> **EXERCISE REQUIREMENTS**: In the records, starting at the first line and ending at the line that contains "pos(82,195)", change "Console Tree" to "Navigation Pane" and give those lines again with nothing else altered.

> **SUPPLIED RECORDS**:

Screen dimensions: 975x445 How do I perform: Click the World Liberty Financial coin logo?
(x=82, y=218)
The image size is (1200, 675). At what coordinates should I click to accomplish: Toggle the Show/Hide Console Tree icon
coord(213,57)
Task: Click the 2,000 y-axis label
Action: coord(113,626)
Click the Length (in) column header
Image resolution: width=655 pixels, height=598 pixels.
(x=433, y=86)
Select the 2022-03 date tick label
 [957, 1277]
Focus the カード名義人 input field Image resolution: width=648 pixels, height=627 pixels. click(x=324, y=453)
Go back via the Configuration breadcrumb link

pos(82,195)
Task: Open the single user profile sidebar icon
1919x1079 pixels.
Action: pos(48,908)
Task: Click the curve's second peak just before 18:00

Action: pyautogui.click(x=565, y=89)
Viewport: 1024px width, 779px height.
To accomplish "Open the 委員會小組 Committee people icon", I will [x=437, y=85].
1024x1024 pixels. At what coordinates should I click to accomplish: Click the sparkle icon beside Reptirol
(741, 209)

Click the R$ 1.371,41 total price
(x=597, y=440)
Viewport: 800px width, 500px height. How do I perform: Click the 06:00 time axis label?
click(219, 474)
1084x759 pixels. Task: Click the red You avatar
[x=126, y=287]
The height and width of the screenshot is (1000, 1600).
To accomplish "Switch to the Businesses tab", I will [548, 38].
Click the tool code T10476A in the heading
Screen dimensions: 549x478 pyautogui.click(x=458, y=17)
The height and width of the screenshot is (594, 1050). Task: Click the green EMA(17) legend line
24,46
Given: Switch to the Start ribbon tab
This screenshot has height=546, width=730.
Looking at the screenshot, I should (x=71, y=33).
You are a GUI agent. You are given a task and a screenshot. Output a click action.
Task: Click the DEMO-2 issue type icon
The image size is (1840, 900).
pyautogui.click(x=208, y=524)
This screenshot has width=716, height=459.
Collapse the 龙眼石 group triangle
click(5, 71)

> **SOLUTION TO THE EXERCISE**:
Screen dimensions: 975x445 How do I perform: Click the World Liberty Financial coin logo?
(x=82, y=218)
The image size is (1200, 675). At what coordinates should I click to accomplish: Toggle the Show/Hide Navigation Pane icon
coord(213,57)
Task: Click the 2,000 y-axis label
Action: coord(113,626)
Click the Length (in) column header
Image resolution: width=655 pixels, height=598 pixels.
(x=433, y=86)
Select the 2022-03 date tick label
 [957, 1277]
Focus the カード名義人 input field Image resolution: width=648 pixels, height=627 pixels. click(x=324, y=453)
Go back via the Configuration breadcrumb link

pos(82,195)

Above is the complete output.